Web archive quality assurance workflow - smith-special-collections/sc-documentation GitHub Wiki
After a test crawl has completed:
- Open Web Archiving Trello Board
- Identify a website URL to review in the “Ready for QA” list
- Log in to Archive-It administrative mode
- Click on the appropriate Collection (College Archives or Sophia Smith collection)
- Click on “Seeds”
- At the top of the seeds list, type all or part of the URL to filter the list and locate the website you want to review
- Click on the number in the “Captures” column to view all captures
- Select the crawl you wish to review and click “View Report”

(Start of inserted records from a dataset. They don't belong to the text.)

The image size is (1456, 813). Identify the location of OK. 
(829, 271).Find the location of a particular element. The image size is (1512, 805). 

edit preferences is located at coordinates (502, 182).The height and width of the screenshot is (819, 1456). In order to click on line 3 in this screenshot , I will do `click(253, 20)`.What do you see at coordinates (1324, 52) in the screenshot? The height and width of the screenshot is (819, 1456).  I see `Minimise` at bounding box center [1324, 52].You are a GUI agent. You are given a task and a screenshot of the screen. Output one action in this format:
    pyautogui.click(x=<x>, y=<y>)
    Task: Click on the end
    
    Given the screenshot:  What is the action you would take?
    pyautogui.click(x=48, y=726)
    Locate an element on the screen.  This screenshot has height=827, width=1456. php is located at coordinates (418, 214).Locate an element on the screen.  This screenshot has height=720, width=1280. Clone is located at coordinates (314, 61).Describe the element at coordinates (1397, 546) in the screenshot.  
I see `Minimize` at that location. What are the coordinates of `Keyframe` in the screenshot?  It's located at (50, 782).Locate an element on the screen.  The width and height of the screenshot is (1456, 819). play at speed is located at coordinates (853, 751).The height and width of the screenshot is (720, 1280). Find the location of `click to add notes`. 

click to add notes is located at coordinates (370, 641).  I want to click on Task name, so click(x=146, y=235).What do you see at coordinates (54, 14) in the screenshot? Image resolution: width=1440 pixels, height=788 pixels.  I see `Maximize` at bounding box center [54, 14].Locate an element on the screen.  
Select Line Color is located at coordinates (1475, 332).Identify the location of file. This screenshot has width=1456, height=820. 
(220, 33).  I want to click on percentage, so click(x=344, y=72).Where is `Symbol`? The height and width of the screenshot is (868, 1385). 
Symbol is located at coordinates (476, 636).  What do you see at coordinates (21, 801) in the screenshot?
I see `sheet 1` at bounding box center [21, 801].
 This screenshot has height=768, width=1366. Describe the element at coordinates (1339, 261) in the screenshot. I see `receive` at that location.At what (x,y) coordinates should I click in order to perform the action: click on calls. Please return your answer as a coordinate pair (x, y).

- As you review the captured website, add QA notes in the Trello card Comments section
Analyze the crawl report
- Check the overall crawl status
- Note in the Trello card comments section if the crawl completed, or if it hit a time or data limit
- Note the total amount of “New” data captured in the spreadsheet (MB, GB?)
- Check seed status
- Click on Seeds tab
- If there is more than one seed (URL) listed, identify the correct one to review
- Click on individual Seeds to view the host report
- Note the amount of “New” data captured for just that seed
- In the Hosts report, check to see if any documents were queued, blocked, or “Out of scope” from the original seed URL (note: you may see content out of scope from different hosts, such as youtube, which is OK- you can ignore them)
- In the Trello card comment section, note:
- if the capture finished or hit time/data limit
- the total amount of “New” data captured
- approx how many documents are queued or blocked for the main host URL
View the captured site in Wayback
- In the Seeds list click on “View in Wayback” (note: pages can take a long time to load in the Wayback machine, be patient!)
- Verify whether or not you have a complete and functional archive of a website.
- Click through all the sections of the website and note especially:
- are all top level pages were captured?
- are any styles (fonts, layout) or images missing?
- is there embedded media was it captured; does it play?
- Open the live website in a separate window and compare to the captured site
- Note any issues re: missing content in your QA notes in the Trello card (example: “Home page slideshow images missing; main menu not displaying.”)
When done, move the Trello card to the “QA completed” column.
For web captures that have already been saved (not test crawls)
- In the Seeds list click on “View in Wayback”
- Click the most recent capture date (if that doesn’t work click the next most recent)
- Click “Enable QA”
- Click through all the sections of the website and note any issues as above.
Notes on QA for Facebook pages
- You must be logged into FB to view Facebook captures. You can use your own account or the SCL generic login, see https://trello.com/c/rQzlGbNI
- If you see multiple capture links in the calendar page, review on all the links
- For more information see “What to expect from archived Facebook seeds”
More QA help and tips:
Troubleshooting tips
Wayback QA and patch crawling should be used:
- If it appears most of the content of the website is captured but there are missing elements in a page (stylesheet, embedded images, etc), or or if you notice blocked content in the host report, then you can try running a patch crawl.
- Note: the test crawl must first be saved -- you cannot run a patch crawl on a test. Once saved, it takes up to 24 hours for the saved test to appear as a permanent archived seed in Wayback.
- Do not save test crawls if there are other issues such as posible crawler traps and other unwanted content. Check with your supervisor if you are uncertain whether a test crawl should be saved.
Recrawl to capture queued content
- If a test crawl looks good and if there are no obvious crawler traps, but there are queued documents, it means the site was too large to be captured in one session.
- In this case the archivist will save the test crawl and run another to capture queued content. For first-time captures of very large websites, sometimes this requires multiple test crawls.
- If there are suspected crawler traps (such as calendar pages) then the test crawl is deleted, the crawl is scoped to omit specific types of content, and a new test crawl is run.
Note: for regular (non-test) crawls, you can resume the crawl if you hit the time (or data) limit.
Brozzler (experimental crawling technology)
Use Brozzler only when you’ve tried standard crawls and a lot of content is missing. Specifically recommended for:
- sites with dynamic content
- specific types of sites: Wix sites; Instagram
You can also try using WebRecorder (aka Conifer) to capture dynamic sites that can’t be captured by Archive-It.